Harvard, one of the leading universities in the world, is coming to Greece to collaborate with the Center of Excellence for Asylum and Immigration, founded by the University of Athens.

“Given the university’s role and position in the Greek and international academic community, the creation of such a research hub is natural and entirely expected,” Athens University Rector Thanos Dimopoulos tells Kathimerini. “Harvard’s decision to collaborate with this research structure, by jointly creating a summer school that we hope will become a reference point in the field, is no coincidence: It is another sign of our university’s place at the forefront of scientific research and its creative outward orientation.”

“We aspire to make the hub the most important research center for these issues in Southeastern Europe and the wider Mediterranean. It is, after all, the first such major research center in the region,” notes Maria Gavouneli, professor of law at Athens University and the hub’s director.

In recent years about 1.5 million refugees and migrants are estimated to have arrived on the Greek islands, the majority in 2015. On the other hand, Greece has been a country of outward migration for many years, recently contributing to the “brain drain” phenomenon.  

“Based on these data and developments, a relatively large volume of scientific studies, research and publications has already been produced, while, in recent years, graduate programs in the wider field of refugee and immigration studies, with English as the language of instruction, have been successfully developed, including at Athens University. Thus, the country is becoming a privileged location for refugee and immigration studies and, more broadly, the study of population mobility,” says Gavouneli.

The mission of the excellence hub is to develop actions and programs across the university, with a direct international impact. The first of the programs is a three-week summer school, in July 2022, in collaboration with Harvard. The presentation of the summer school took place last Wednesday, in an online event attended by Education Minister Niki Kerameus. During the web meeting, Dimopoulos and Professor Jane J. Kim, dean of academic affairs at Harvard T.H. Chan School of Public Health, signed a memorandum of cooperation between the two universities. Dr Natalia Linos, head of Harvard’s FXB Center for Health and Human Rights, which offers the three-week interdisciplinary course, presented it during the event. 

Jacqueline Bhabha, professor of the practice of health and human rights at Harvard’s School of Public Health, told Kathimerini that the organization of the summer school on the rights of refugees and immigrants is a dream come true. “Together with Vasileia Digidiki [human rights fellow at the FXB Center] and our colleagues at Harvard, we are excited to work with Greek professors on a groundbreaking educational initiative, with the potential to produce results on one of the most crucial social and political issues of the time,” Bhabha said.

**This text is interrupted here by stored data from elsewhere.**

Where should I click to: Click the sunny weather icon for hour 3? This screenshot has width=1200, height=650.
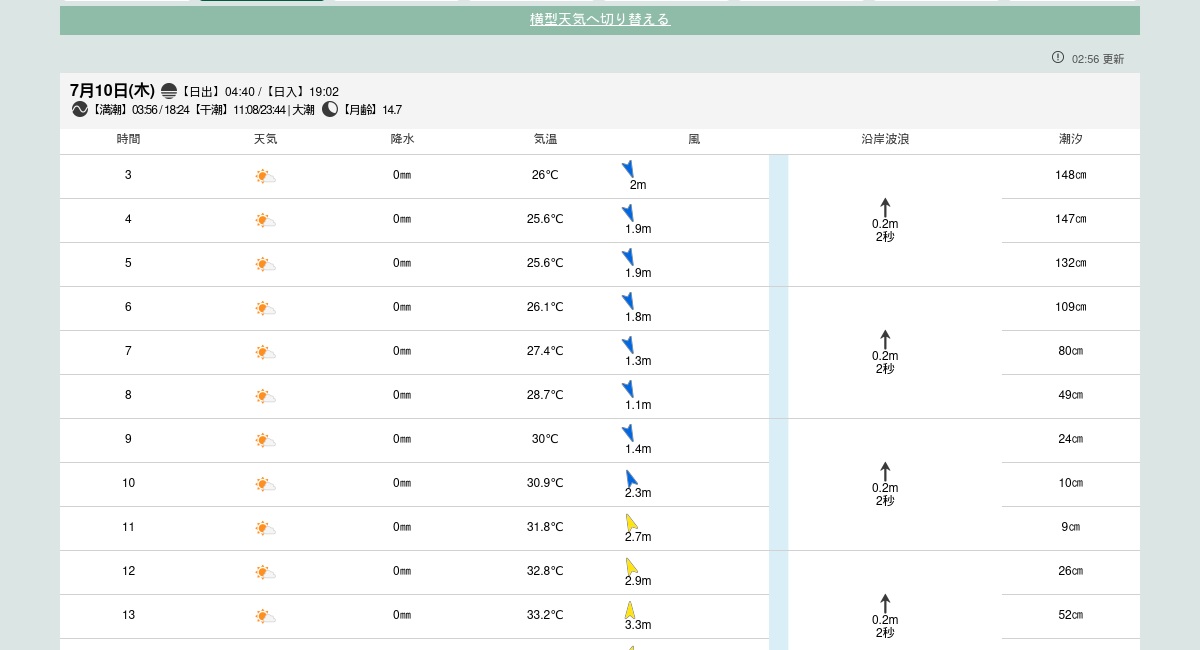[265, 176]

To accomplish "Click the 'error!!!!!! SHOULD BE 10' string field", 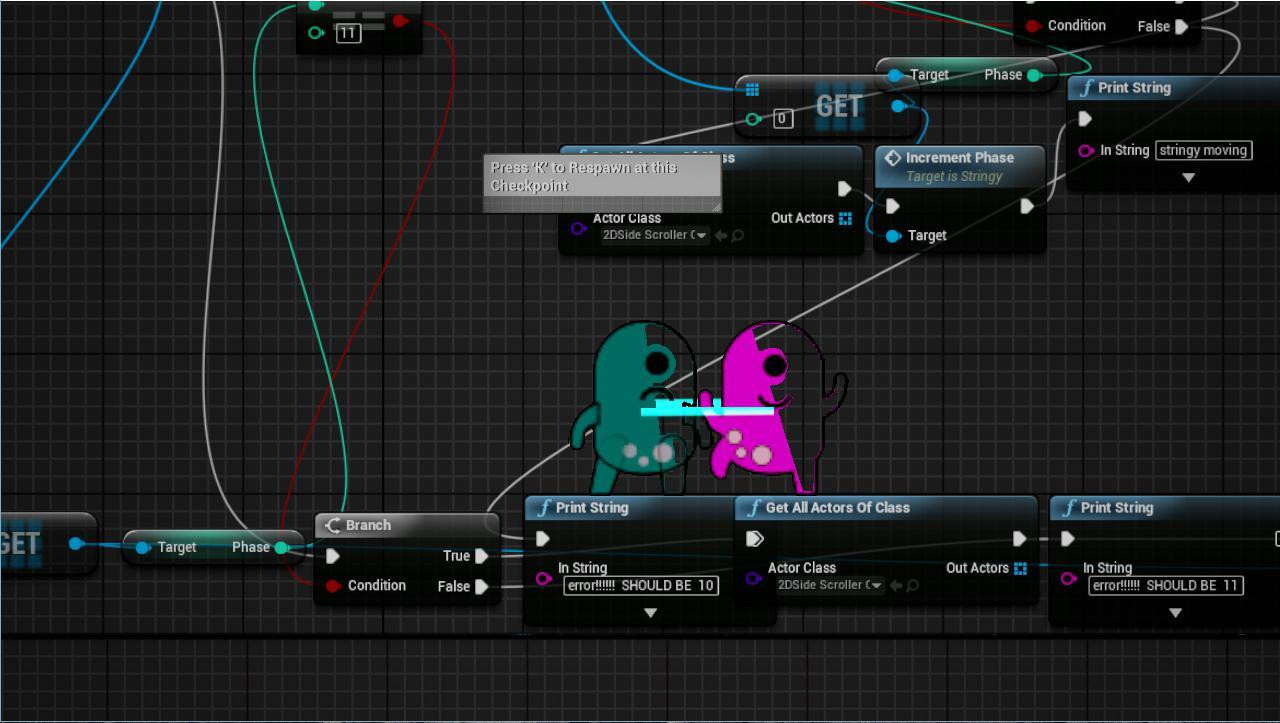I will point(641,585).
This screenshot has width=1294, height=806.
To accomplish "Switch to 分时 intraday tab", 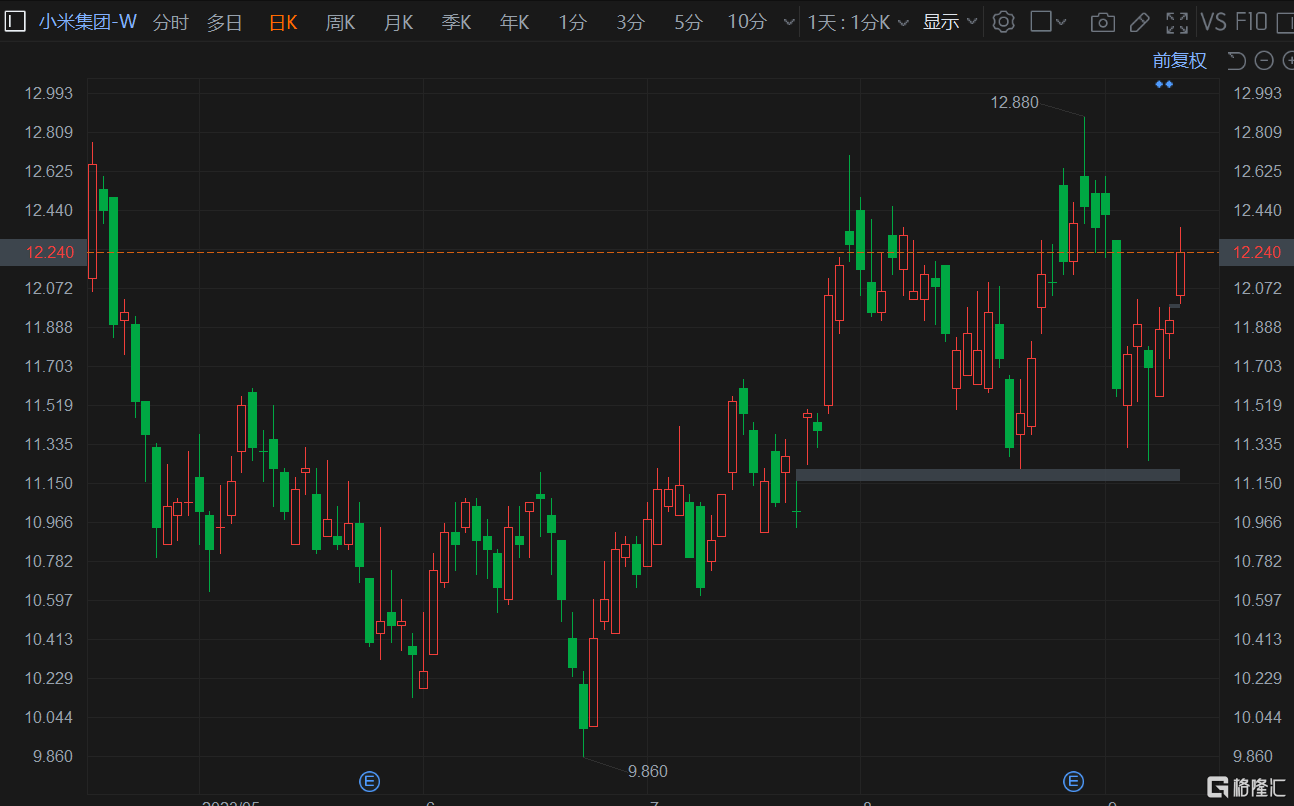I will [x=170, y=22].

The summer school will take place from July 11-31 in Athens, Nafplio (in collaboration with the Harvard Center for Greek Studies) and the island of Lesvos. It will be open to Athens University and Harvard, but also highly qualified students researchers from other European and US universities. The program is self-financed, but there are also offers of support from a broad range of institutions, foundations and nongovernmental organizations. In addition to lectures, the course will also include internships, roundtable discussions, field visits, simulations of administrative procedures and joint actions with civil society representatives.

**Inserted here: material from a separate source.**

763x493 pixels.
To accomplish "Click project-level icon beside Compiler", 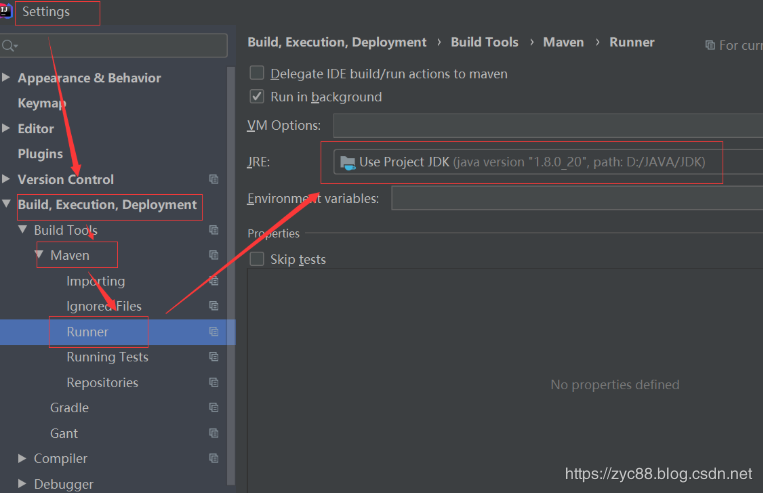I will 213,459.
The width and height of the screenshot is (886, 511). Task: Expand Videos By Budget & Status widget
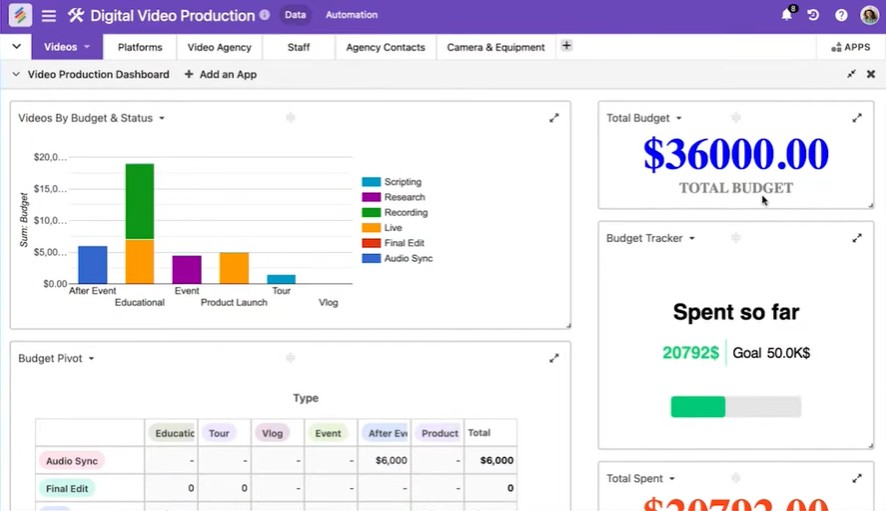click(x=554, y=118)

The excellence hub is the first joint cooperation between four University of Athens schools and departments: the Law School, the School of Health Sciences, the Department of Political Science and Public Administration and the Department of Communication and Media. “We created the excellence hub to transfer the already considerable knowledge and expertise of our scholars on matters of immigration and asylum into an integrated research structure,” says Dimopoulos. “We have removed the institutional barriers to create a substantial scientific partnership.”